◆ WRITTEN PROBLEM
Quote the data word for word, beginning with the line that contains "Where should I click to: Click the browser" and ending with the line that contains "Action: (x=423, y=439)". Include both of those lines and nothing outside them.

[Collected data]
■ ■ ■

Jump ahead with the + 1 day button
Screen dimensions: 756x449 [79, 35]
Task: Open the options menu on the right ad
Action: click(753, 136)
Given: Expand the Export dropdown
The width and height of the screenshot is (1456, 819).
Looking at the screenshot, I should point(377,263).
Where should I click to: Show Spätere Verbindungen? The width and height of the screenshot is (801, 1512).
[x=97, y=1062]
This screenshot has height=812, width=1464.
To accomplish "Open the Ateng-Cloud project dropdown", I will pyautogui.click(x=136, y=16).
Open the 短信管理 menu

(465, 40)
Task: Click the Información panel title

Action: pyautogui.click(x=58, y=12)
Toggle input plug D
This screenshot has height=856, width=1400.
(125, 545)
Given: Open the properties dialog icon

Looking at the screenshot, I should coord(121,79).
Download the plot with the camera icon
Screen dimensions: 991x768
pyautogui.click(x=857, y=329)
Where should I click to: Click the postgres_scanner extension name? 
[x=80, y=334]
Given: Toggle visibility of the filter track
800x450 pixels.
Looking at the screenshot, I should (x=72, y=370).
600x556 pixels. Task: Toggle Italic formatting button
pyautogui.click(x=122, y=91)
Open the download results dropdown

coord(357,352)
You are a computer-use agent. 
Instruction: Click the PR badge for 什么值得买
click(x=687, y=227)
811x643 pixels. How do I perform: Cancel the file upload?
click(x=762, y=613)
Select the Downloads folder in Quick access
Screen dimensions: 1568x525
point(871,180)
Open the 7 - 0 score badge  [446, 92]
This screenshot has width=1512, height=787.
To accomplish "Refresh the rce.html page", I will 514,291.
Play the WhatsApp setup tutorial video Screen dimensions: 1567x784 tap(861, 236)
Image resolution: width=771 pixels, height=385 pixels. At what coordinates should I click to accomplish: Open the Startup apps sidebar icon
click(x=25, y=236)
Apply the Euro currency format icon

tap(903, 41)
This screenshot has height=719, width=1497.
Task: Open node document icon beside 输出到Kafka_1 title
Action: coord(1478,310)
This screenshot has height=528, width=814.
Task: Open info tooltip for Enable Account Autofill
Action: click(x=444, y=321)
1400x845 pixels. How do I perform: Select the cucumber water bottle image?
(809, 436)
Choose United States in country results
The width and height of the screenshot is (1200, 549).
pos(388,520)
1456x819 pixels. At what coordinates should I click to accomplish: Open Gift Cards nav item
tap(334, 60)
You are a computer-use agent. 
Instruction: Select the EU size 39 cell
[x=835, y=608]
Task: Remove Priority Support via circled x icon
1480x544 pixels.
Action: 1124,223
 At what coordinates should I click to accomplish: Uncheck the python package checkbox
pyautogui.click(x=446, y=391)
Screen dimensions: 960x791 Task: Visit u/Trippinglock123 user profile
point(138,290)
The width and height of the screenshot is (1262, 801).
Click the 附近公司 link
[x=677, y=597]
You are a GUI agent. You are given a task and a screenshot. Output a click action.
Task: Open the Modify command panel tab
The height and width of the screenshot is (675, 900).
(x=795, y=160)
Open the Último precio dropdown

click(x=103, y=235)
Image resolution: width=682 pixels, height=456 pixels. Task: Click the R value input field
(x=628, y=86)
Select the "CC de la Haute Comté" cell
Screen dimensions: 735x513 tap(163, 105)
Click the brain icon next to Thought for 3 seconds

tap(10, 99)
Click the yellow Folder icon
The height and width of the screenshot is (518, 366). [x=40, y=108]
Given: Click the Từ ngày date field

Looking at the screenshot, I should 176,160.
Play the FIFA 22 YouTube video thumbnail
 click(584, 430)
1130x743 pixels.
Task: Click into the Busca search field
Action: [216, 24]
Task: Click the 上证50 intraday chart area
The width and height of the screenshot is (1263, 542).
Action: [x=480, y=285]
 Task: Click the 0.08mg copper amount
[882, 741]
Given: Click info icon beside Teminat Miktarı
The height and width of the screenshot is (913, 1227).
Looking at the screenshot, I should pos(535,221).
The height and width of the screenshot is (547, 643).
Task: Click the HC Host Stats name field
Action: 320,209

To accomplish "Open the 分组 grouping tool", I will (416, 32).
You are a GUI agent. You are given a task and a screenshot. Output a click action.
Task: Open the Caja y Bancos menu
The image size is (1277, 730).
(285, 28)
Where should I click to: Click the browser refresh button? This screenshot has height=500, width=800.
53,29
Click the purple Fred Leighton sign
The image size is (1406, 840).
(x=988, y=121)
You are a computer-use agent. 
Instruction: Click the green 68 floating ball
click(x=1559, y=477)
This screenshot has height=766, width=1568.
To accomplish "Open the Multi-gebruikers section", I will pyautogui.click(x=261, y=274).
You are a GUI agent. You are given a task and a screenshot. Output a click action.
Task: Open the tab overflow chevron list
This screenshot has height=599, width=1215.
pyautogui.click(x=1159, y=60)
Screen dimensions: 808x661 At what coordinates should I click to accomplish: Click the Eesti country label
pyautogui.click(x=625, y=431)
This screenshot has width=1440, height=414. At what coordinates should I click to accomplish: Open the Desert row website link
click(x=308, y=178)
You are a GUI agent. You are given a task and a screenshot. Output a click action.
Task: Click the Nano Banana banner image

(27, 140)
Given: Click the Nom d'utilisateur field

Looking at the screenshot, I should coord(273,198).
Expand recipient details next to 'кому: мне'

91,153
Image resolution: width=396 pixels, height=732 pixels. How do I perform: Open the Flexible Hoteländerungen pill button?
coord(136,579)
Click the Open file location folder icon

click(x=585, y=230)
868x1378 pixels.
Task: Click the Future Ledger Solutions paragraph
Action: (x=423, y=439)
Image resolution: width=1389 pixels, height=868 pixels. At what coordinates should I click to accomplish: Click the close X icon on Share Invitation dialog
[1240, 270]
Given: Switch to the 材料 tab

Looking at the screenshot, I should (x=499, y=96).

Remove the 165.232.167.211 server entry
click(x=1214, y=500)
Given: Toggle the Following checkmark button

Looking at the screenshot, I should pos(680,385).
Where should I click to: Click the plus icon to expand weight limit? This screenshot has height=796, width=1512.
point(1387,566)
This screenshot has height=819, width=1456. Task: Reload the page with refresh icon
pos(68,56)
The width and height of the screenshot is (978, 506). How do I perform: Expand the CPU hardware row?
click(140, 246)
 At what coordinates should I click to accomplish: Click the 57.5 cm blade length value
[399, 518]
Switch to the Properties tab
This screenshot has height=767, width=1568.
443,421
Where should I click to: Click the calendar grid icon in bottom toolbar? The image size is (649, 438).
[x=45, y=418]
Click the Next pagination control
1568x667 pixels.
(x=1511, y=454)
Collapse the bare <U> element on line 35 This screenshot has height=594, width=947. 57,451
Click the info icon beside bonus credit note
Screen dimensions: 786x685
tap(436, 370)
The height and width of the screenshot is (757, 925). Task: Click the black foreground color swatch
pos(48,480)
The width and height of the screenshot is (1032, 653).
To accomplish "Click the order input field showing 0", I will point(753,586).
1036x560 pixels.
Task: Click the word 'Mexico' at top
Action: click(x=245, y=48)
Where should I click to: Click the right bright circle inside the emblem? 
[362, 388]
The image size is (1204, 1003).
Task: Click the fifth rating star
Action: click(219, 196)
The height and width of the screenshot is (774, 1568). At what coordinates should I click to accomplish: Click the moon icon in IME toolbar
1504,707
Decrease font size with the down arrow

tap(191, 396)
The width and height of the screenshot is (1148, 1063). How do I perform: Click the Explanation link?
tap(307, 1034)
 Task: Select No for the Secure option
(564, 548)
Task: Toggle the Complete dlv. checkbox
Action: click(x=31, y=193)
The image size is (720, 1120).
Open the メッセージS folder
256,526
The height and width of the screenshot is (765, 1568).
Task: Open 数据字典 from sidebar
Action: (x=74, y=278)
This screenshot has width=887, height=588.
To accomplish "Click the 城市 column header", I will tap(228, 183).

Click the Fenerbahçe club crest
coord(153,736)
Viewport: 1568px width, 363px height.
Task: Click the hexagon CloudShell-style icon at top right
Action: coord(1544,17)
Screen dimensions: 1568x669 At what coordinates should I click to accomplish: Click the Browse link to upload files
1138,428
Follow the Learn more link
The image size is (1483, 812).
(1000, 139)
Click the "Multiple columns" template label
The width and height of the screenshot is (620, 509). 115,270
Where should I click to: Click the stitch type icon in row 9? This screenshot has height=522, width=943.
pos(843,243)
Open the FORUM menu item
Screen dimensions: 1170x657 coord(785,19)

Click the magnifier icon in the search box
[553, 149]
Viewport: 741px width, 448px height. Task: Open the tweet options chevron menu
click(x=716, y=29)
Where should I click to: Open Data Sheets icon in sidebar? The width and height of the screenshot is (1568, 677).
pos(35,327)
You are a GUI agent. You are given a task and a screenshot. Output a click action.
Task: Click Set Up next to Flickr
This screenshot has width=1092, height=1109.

■ ■ ■

◆ FINISHED EXERCISE
Where should I click to: Click the browser refresh button? This screenshot has height=500, width=800.
53,29
Click the purple Fred Leighton sign
The image size is (1406, 840).
(x=988, y=121)
You are a computer-use agent. 
Instruction: Click the green 68 floating ball
click(x=1559, y=477)
This screenshot has height=766, width=1568.
To accomplish "Open the Multi-gebruikers section", I will pyautogui.click(x=261, y=274).
You are a GUI agent. You are given a task and a screenshot. Output a click action.
Task: Open the tab overflow chevron list
This screenshot has height=599, width=1215.
pyautogui.click(x=1159, y=60)
Screen dimensions: 808x661 At what coordinates should I click to accomplish: Click the Eesti country label
pyautogui.click(x=625, y=431)
This screenshot has width=1440, height=414. At what coordinates should I click to accomplish: Open the Desert row website link
click(x=308, y=178)
You are a GUI agent. You are given a task and a screenshot. Output a click action.
Task: Click the Nano Banana banner image

(27, 140)
Given: Click the Nom d'utilisateur field

Looking at the screenshot, I should coord(273,198).
Expand recipient details next to 'кому: мне'

91,153
Image resolution: width=396 pixels, height=732 pixels. How do I perform: Open the Flexible Hoteländerungen pill button?
coord(136,579)
Click the Open file location folder icon

click(x=585, y=230)
868x1378 pixels.
Task: Click the Future Ledger Solutions paragraph
Action: (x=423, y=439)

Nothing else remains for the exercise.